BEGIN PAGE TEXT

If you run a shared printer (or you’re the person everyone pings when a print goes hairy), you’ll notice a pattern: PLA can usually be dialled in once and forgotten, while PETG keeps producing thin webs between features unless the whole setup is behaving.
That’s not because PETG is “bad”. It’s because PETG’s melt stays sticky and mobile for longer, it’s often printed hotter, and the settings that make PETG strong can be the same settings that make it ooze.
Here’s a practical way to explain it to your members, and a troubleshooting order that cuts guesswork.
|
What you’re seeing |
More common with |
Why it happens |
First thing to change |
|---|---|---|---|
|
Fine hair-like strings between towers |
PETG |
Hot, tacky melt oozes during travel moves |
Dry the spool, then drop nozzle temp 5–10°C |
|
A few “wisps”, mostly clean walls |
PLA |
Usually just slightly too hot or retraction slightly off |
Drop temp 5°C, then tune retraction |
|
Strings + popping/crackling + tiny bubbles |
PETG (and other hygroscopic filaments) |
Moisture flashes to steam in the hotend, pushing plastic out |
Dry the spool and print from dry storage |
|
Thick blobs at start/end of lines |
Both |
Pressure not controlled (retraction/pressure advance/flow) |
Check flow, wipe while retracting, clean nozzle |
What stringing actually is (and why travel moves matter)

END PAGE TEXT
BEGIN RECORDS

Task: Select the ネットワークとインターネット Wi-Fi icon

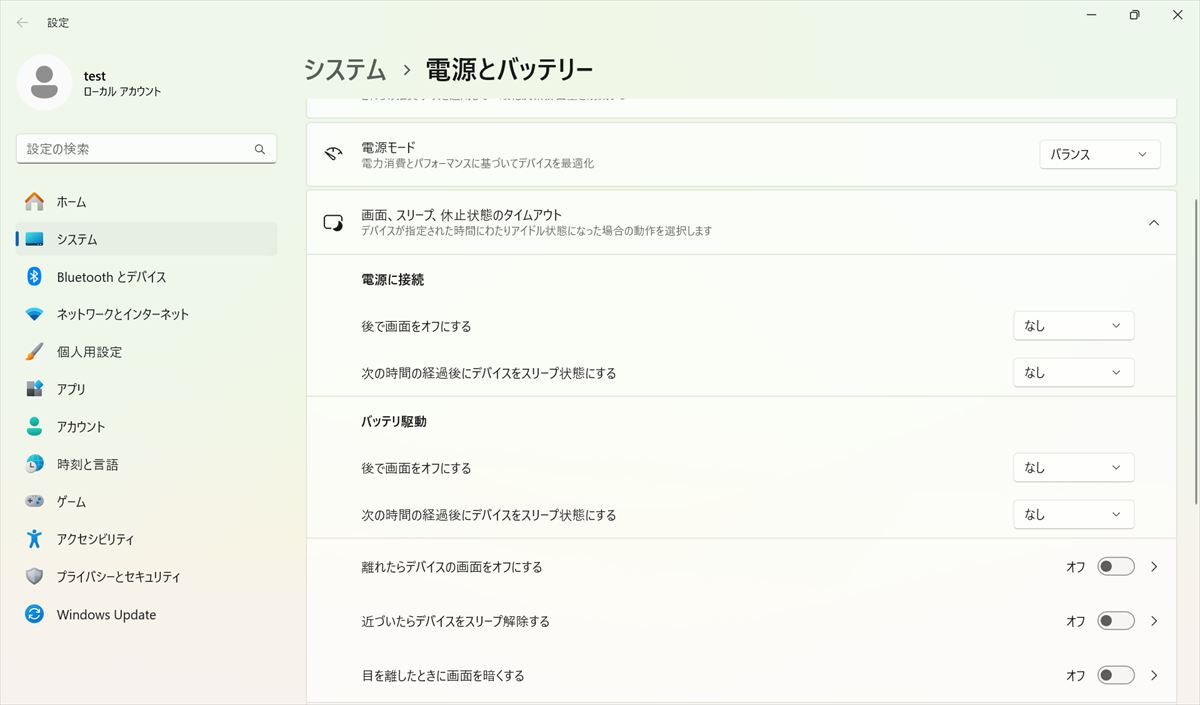Action: (x=34, y=314)
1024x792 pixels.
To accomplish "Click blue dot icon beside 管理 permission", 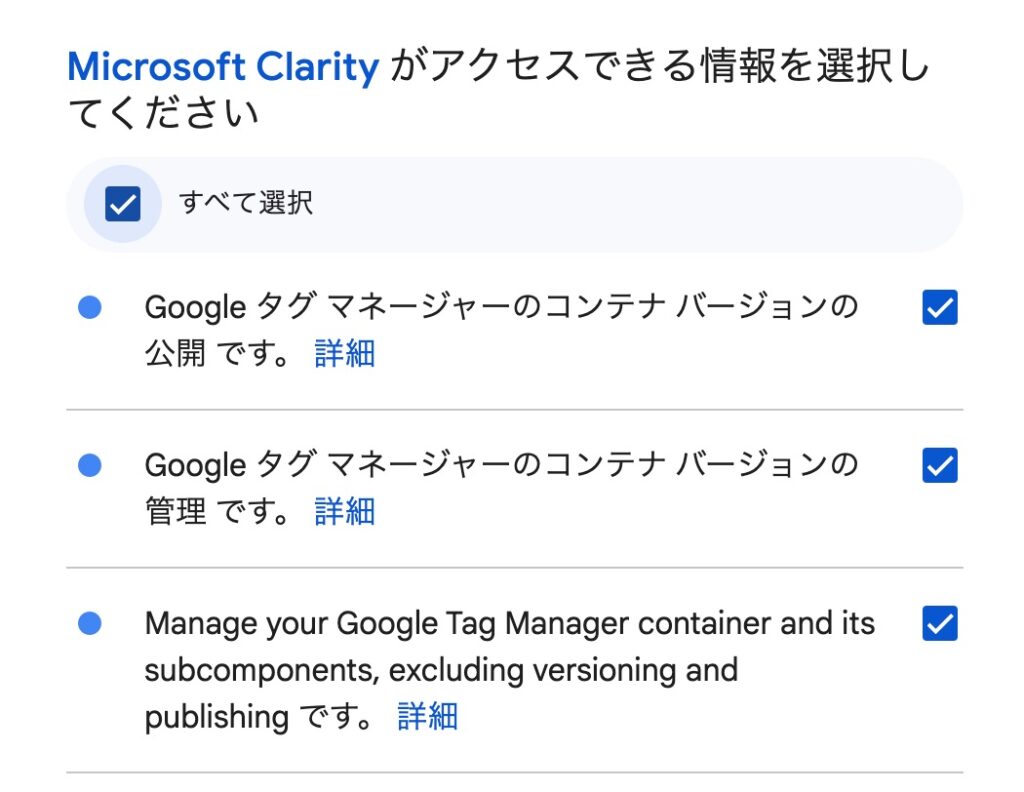I will click(89, 465).
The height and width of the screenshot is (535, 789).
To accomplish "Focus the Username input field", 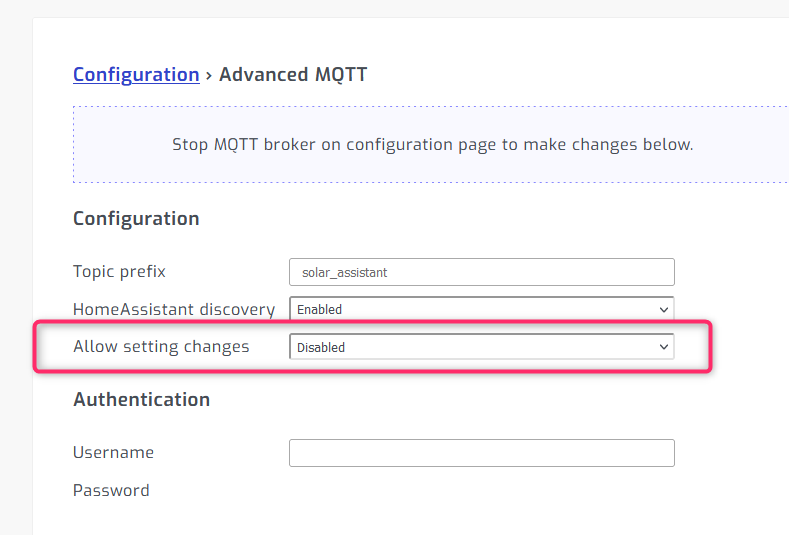I will (x=482, y=453).

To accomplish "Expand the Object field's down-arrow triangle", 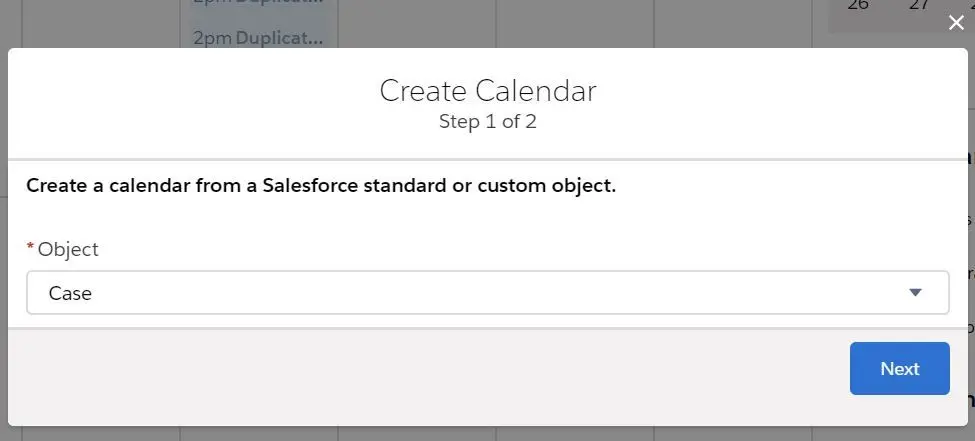I will coord(915,292).

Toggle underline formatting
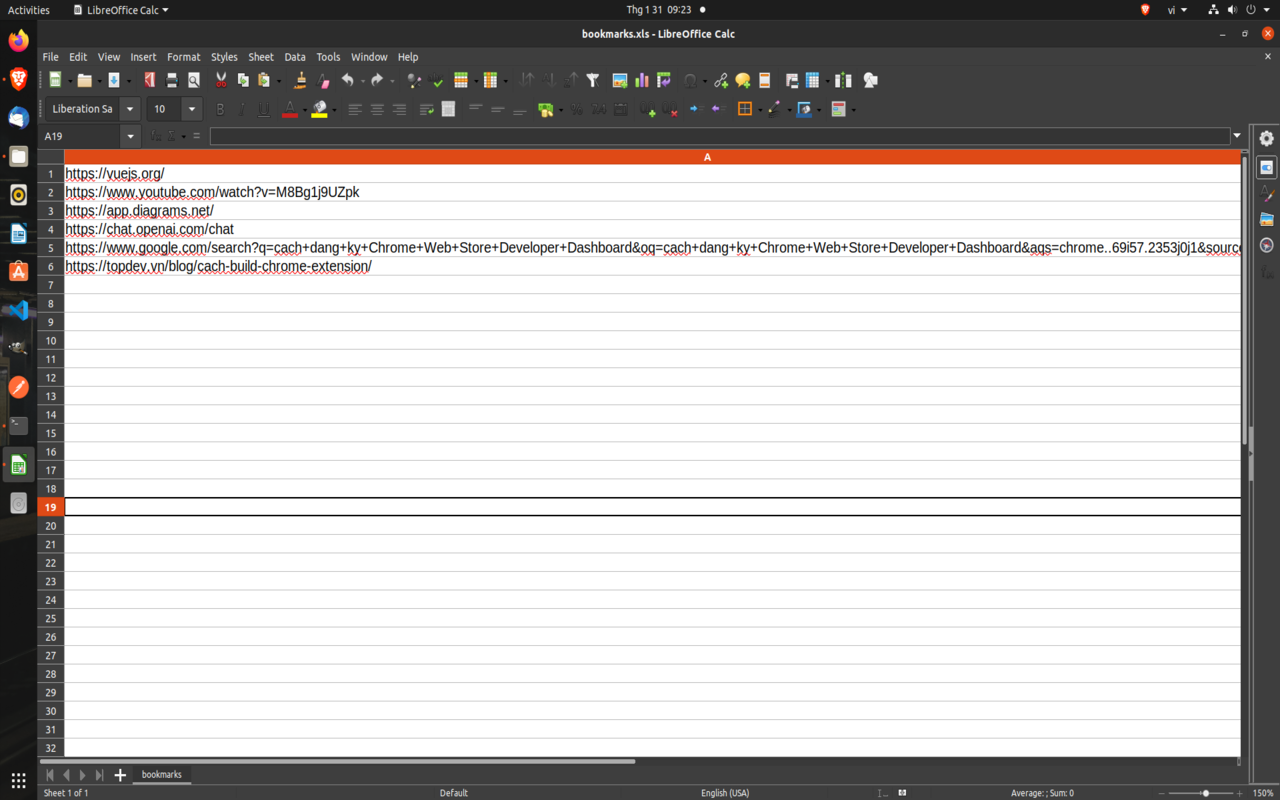point(262,108)
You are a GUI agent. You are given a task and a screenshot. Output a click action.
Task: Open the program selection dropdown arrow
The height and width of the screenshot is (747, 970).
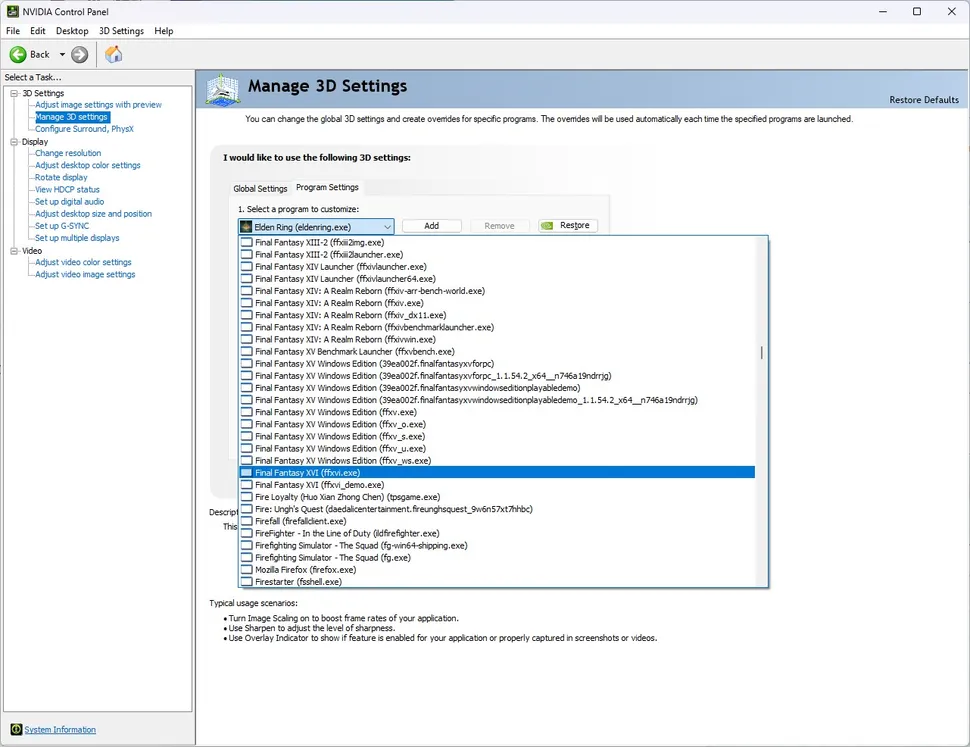tap(387, 226)
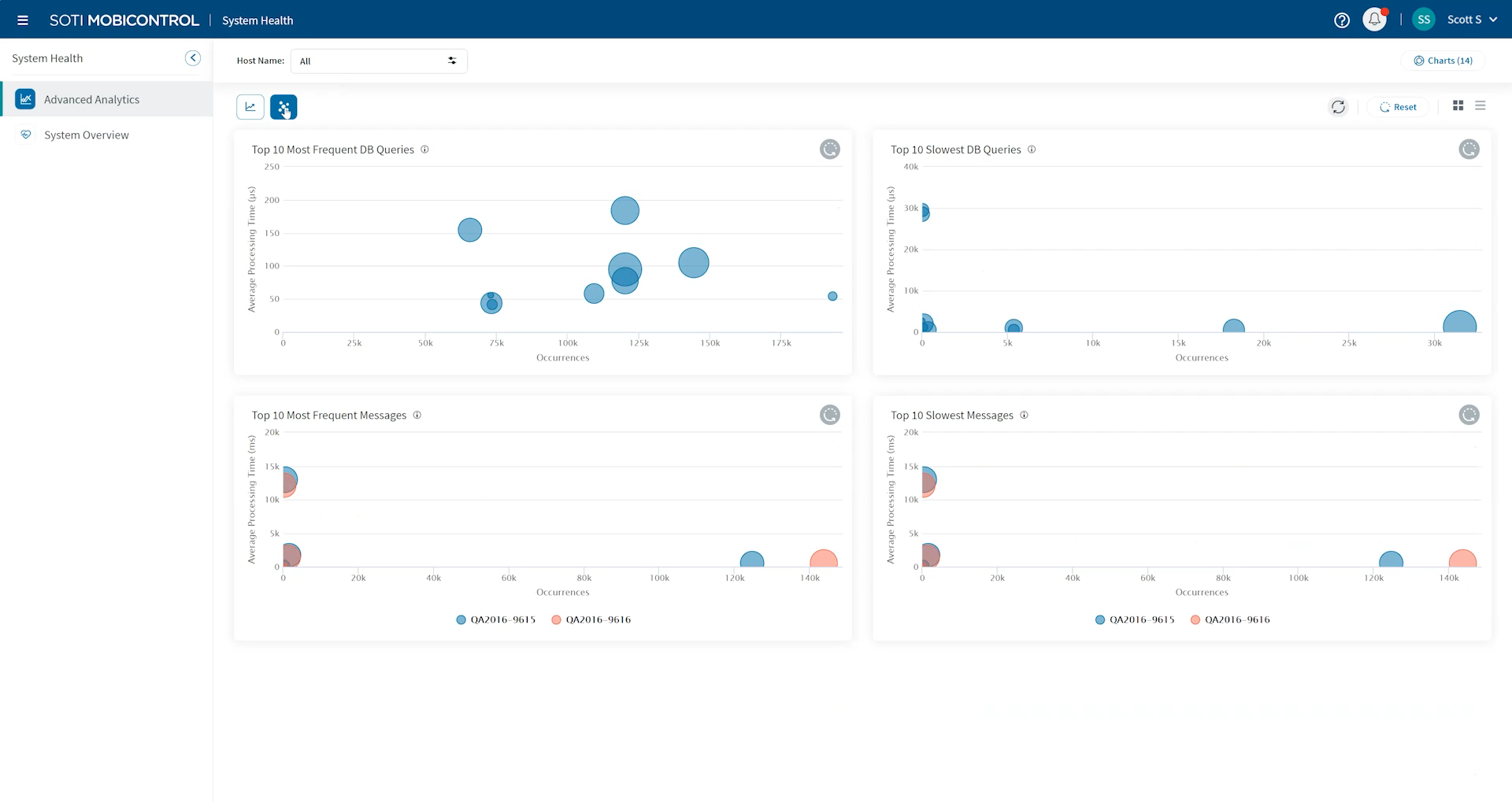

END RECORDS

__ASSIGNMENT 1__
Reproduce the passage from the article on PETG and PLA stringing, beginning at the words "If you run a" and ending after the words "setup is behaving.".
__ASSIGNMENT 2__
In the article on PETG and PLA stringing, what causes strings to appear together with popping, crackling, and tiny bubbles?
__ASSIGNMENT 3__
Carry the article on PETG and PLA stringing forward from the point where it stops.

__ANSWER BOX 1__
If you run a shared printer (or you’re the person everyone pings when a print goes hairy), you’ll notice a pattern: PLA can usually be dialled in once and forgotten, while PETG keeps producing thin webs between features unless the whole setup is behaving.

__ANSWER BOX 2__
Moisture flashes to steam in the hotend, pushing plastic out.

__ANSWER BOX 3__
Stringing (also called oozing) is simple: the nozzle is moving, but plastic is still coming out.
Most slicers fight this with retraction: pull filament back to drop pressure, travel, then push it forward again. If the melt is very fluid, pressure takes longer to decay, or the travel move takes a long time, the nozzle leaves a thread behind.
The clearest plain-English explanation is in Simplify3D’s “Stringing or Oozing” troubleshooting guide and Prusa’s own help article, “Stringing and oozing”. Both boil it down to the same set of levers: temperature, retraction, and travel behaviour.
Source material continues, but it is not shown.